Председатель колхоза Зябрев, пообещав догнать отряд, как только устроит свою семью в лесу, у деда Разумея, не успел этого сделать и остался с лядовцами. Никто в отряде не подумал дурного о его поступке, а наоборот, посчитали, что так и надо: хоть один стоящий мужик будет в деревне для поддержки людского духа и житейского порядка. Может, бог даст, уцелеет сам и оборонит малых и старых, оставленных и властью и своими солдатами…
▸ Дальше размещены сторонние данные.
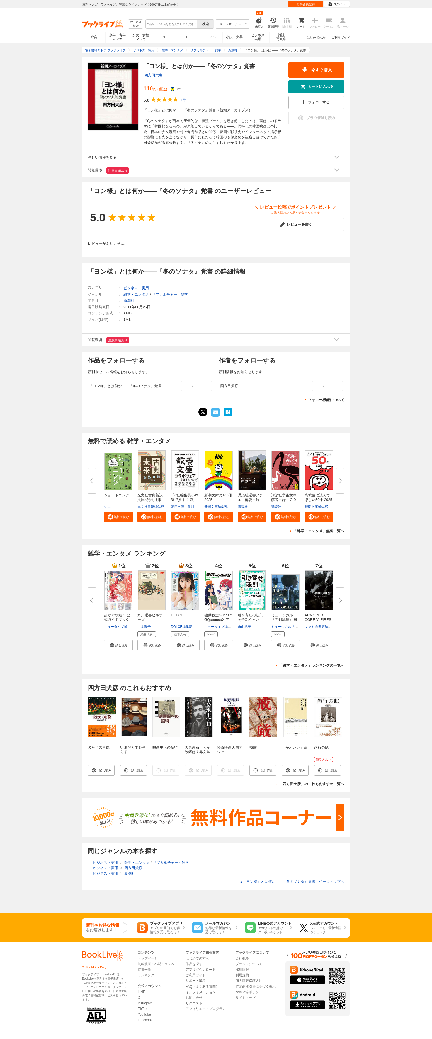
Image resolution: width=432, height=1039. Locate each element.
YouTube (144, 1014)
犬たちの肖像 (99, 747)
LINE (141, 992)
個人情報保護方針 (249, 981)
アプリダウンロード (201, 969)
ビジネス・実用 (136, 288)
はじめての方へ (317, 37)
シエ (107, 507)
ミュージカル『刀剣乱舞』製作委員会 (299, 627)
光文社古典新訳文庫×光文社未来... (150, 499)
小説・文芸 (234, 37)
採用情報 (242, 969)
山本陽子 (144, 627)
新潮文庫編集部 (216, 507)
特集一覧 (144, 969)
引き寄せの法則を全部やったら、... (250, 619)
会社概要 (242, 958)
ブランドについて (249, 964)
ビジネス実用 (257, 37)
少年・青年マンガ (117, 37)
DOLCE (177, 615)
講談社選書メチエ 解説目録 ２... (250, 499)
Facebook (145, 1020)
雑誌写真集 (281, 37)
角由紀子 (244, 627)
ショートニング (116, 495)
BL (164, 37)
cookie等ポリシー (249, 992)
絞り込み (135, 24)
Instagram (145, 1003)
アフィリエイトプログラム (206, 1009)
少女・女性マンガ (140, 37)
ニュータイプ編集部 (119, 627)
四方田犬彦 (153, 75)
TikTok (142, 1009)
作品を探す (194, 964)
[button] (118, 517)
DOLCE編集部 (181, 627)
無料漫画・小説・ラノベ (156, 964)
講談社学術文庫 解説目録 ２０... (285, 497)
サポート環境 (196, 981)
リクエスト (194, 1003)
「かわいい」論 (294, 747)
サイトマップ (246, 998)
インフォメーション (201, 992)
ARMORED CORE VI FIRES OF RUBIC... (318, 619)
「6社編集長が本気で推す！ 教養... (184, 499)
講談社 (243, 507)
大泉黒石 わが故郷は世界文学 (197, 749)
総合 (94, 37)
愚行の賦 (321, 747)
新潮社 (128, 300)
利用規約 (242, 975)
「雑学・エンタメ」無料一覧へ (318, 531)
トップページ (148, 958)
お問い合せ (194, 998)
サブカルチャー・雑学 (170, 294)
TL (187, 37)
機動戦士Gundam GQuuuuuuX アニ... (218, 619)
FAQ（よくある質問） (202, 987)
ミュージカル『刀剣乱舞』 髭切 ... (284, 619)
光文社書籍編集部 (150, 507)
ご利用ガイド (340, 37)
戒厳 (253, 747)
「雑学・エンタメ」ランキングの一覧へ (311, 665)
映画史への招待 (165, 747)
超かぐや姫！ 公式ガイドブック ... (117, 619)
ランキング (146, 975)
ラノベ (211, 37)
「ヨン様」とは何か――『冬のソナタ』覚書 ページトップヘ (292, 881)
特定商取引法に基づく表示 (256, 987)
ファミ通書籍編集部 (320, 627)
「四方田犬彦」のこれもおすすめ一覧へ (311, 784)
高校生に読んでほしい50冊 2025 (318, 497)
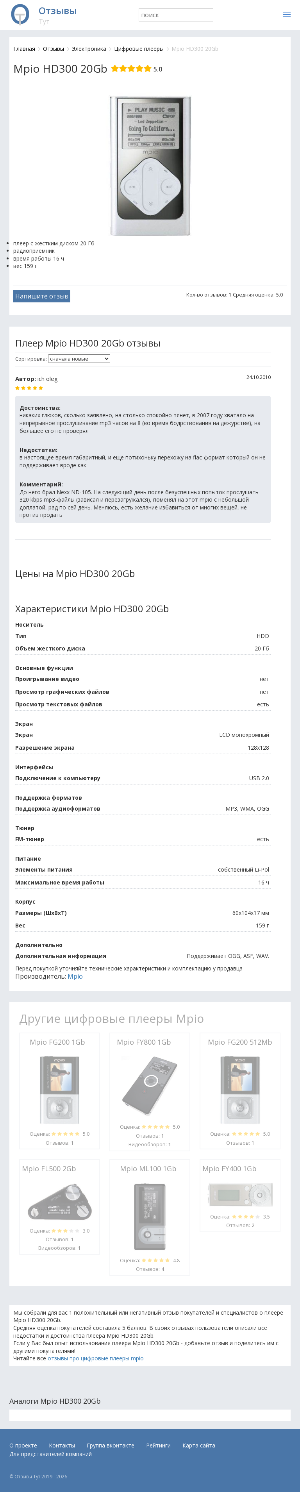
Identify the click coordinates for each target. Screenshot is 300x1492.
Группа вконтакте (110, 1445)
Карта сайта (198, 1445)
Отступной срок группы лядовцев на время оккупации исчислялся лишь двумя месяцами. Всего-то восемь недель. Шестьдесят ден! А вот поди — зачти его, этот срок, в жизнь ли, в бессмертие, да и просто — к какой-нибудь боевой или трудовой колхозный стаж. Все осталось за чертой человеческих исчислений, все начисто вычеркнуто без всяких зачетов и компенсаций. Утешало одно: вернулись живыми! Вернулись лишь с той убылью, что мужики помоложе, призывных годов, ушли в действующую армию. И это пока еще никто не считал потерей. Не такими уж великими оказались потери и в самом Лядове, пережившем оккупацию. С десяток сожженных изб, гибель старого кузнеца Ивана Лукича Зябрева да смерть Мити-гармониста со своей матерью. Имя кузнеца всуе не трепалось на языках, о нем больше переживали и думали, чем говорили. Иное дело — Митя. Весело жил, весело и душу отдал. А попросту сказать: погибель сам на себя накликал по дурости. Так посчитали все лядовцы. Как-то целую неделю в деревне квартировала отведенная с передовой полуобмороженная, изрядно потрепанная нашими солдатами немецкая часть. Отведена она была на отдых и для пополнения. Веселого питья у немцев было в избытке своего, а на жратву пошла вся живность, какая только имелась в лядовских подворьях. Как быть тому, охочий до вина Митя не жалел ни своей гармони, ни глотки — веселил себя и потешал незваных постояльцев. Игралось и пелось им все, что он умел и знал — от девичьих страданий и «Комаринской» до «Варяга» и «Дан приказ ему на запад». Все сходило за пьяную душу! Будто на пропасть, бесшабашный разгул подогревался не столько вином, а тем, что у одного из немцев оказался аккордеон — диковина для Мити необыкновенная, и она-то потрясла его. Спьяна Митя и солдат-аккордеонист учили друг друга играть «свои» песни и мелодии. И та разность слов и звуков, какая только и могла быть, переходила в нелепое согласие чужих и противных друг другу людей, и эта нелепость коробила души лядовцев и они в дурном предчувствии, косясь и чертыхаясь, обходили Митину избу. А кончилась вся эта «самодеятельность» тем, что Митя и немец обменялись своими инструментами. Заполучив аккордеон за хромку, Митя еще усерднее и нещаднее калил печь и, как бы в благодарность, понуждал мать стирать и жарить белье постояльцев, вытравляя из него нечисть, какая всегда водится у любого окопного солдата.